You Only Live Twice, Fosun
There's a lot about Fosun International Ltd.'s overseas ambitions that doesn't add up.
At a time when the Chinese conglomerate's privately owned peers -- from Dalian Wanda Group Co. and HNA Group Co. to Anbang Insurance Group Co. -- are busy selling assets acquired during a debt binge, Shanghai-based Fosun is not only aiming high but also seeking out assets that have been declared off limits by Beijing.
Studio 8, a Fosun-backed filmmaker, is in the early stages of exploring the purchase of a bigger movie company such as MGM Holdings Inc., which is behind the James Bond franchise, or Miramax, the firm founded by disgraced producer Harvey Weinstein, Bloomberg News reported Tuesday.
Even an indirect purchase would show that Fosun's billionaire founder Guo Guangchang is escaping the shackles binding other Chinese acquirers. Film and entertainment are among five areas subject to government restrictions on overseas investments. 1
A U.S. studio acquisition might transgress on another count. In late 2016, Beijing began curbing deals valued at $1 billion or more in industries that are outside a buyer's core business. MGM has an enterprise value of $6 billion.
Whether such a purchase would be non-core is less clear. Fosun has interests from pharmaceuticals to insurance. The company espouses "wealth, health and happiness" as the guiding mantra of its investment philosophy, which involves catering to the desires of China's middle-class consumers. That covers pretty much anything you can think of.
Fosun's plans for Studio 8 are all the more striking when compared with Beijing's crackdown on other private conglomerates.
Anbang, Wanda and HNA were singled out along with Fosun last year for their heavy borrowing, and have since embarked on multibillion-dollar sales of assets. 2 Fosun sold Bermuda-based insurer Ironshore Inc. for about $3 billion a year after buying it, though that transaction predated China's clampdown on capital outflows. Otherwise, all it's offloaded so far is are buildings in Sydney and London.
It has done plenty of buying.
In December, Fosun forked out $941 million for a fifth of Tsingtao Brewery Co., allowing Japanese beer giant Asahi Group Holdings Ltd. to exit a disappointing eight-year investment. That deal came a few months after it got Indian regulatory approval for a scaled-back stake in drugmaker Gland Pharma Ltd.

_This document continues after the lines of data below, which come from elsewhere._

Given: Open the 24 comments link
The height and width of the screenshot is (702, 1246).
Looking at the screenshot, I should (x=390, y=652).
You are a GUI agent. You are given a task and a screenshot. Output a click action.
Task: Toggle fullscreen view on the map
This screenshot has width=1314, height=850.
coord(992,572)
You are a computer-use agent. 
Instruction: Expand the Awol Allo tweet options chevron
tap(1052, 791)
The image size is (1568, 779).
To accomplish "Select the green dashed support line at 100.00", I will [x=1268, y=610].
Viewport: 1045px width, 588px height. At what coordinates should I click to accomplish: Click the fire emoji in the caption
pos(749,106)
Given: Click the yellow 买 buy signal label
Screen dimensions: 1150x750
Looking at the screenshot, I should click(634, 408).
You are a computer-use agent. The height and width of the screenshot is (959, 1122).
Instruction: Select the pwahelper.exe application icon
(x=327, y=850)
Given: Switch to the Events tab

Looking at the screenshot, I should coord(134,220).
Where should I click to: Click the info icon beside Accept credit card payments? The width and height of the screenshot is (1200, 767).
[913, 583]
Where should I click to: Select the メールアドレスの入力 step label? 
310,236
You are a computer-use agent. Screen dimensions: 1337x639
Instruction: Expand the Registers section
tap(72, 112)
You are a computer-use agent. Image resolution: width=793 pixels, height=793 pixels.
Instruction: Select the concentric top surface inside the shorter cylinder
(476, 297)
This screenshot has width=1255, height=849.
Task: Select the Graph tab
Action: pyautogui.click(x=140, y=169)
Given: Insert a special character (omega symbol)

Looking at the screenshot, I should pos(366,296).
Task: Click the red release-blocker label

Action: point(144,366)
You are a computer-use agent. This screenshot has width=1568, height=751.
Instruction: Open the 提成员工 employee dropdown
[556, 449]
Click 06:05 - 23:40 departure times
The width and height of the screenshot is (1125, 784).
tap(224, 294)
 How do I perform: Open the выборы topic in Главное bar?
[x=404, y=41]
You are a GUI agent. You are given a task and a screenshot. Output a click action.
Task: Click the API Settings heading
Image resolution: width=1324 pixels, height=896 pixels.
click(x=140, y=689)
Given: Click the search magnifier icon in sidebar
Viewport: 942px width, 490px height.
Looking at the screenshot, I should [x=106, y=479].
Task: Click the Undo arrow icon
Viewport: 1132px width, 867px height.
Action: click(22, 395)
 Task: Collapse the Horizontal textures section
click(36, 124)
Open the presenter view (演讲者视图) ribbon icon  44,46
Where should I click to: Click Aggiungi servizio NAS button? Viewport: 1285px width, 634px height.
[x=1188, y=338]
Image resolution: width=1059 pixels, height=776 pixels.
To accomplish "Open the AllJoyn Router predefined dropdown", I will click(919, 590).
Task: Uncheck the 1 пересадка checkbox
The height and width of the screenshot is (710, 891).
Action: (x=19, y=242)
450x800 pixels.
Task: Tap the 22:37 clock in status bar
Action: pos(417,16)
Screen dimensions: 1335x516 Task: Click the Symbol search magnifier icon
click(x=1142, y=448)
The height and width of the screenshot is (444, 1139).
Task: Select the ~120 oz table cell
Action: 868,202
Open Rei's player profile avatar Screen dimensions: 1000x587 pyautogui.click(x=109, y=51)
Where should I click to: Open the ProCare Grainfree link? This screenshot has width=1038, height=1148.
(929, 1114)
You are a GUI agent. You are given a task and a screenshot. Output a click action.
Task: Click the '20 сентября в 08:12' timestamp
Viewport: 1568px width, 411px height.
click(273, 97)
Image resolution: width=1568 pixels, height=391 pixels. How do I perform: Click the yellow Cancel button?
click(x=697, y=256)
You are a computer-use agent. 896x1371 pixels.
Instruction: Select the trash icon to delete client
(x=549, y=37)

In February, Fosun agreed to buy a controlling stake in Brazilian brokerage and wealth management firm Guide Investimentos, days after acquiring struggling French fashion house Lanvin. The firm also struck a deal to take control of Austrian lingerie maker Wolford AG last month. Apart from Gland, which cost $1.1 billion, most of Fosun's recent deals have been under $1 billion.
Still, the question remains why Fosun has been immune to the constraints placed on its counterparts. Part of the explanation may lie in its success in reducing debt levels, which have come down considerably in the past five years.
It may also have won special dispensation by adhering to areas that align with China's strategic objectives: Pharma acquisitions clearly fit within that category, while Fosun may have performed a national service by taking Tsingtao off the hands of its Japanese investor.
If such activity has brought Fosun back into political favor, then a tilt at MGM or Miramax would risk reversing its fortunes.
As all movie-makers know, late plot twists are common, and not all films have happy endings.
The five restricted areas are: property; hotels; investments contravening environmental standards; film; and entertainment.
Anbang was seized in February and the company's chairman was prosecuted on fraud and embezzlement charges. The government is injecting 60.8 billion yuan ($9.7 billion) into the company, Anbang said on Wednesday.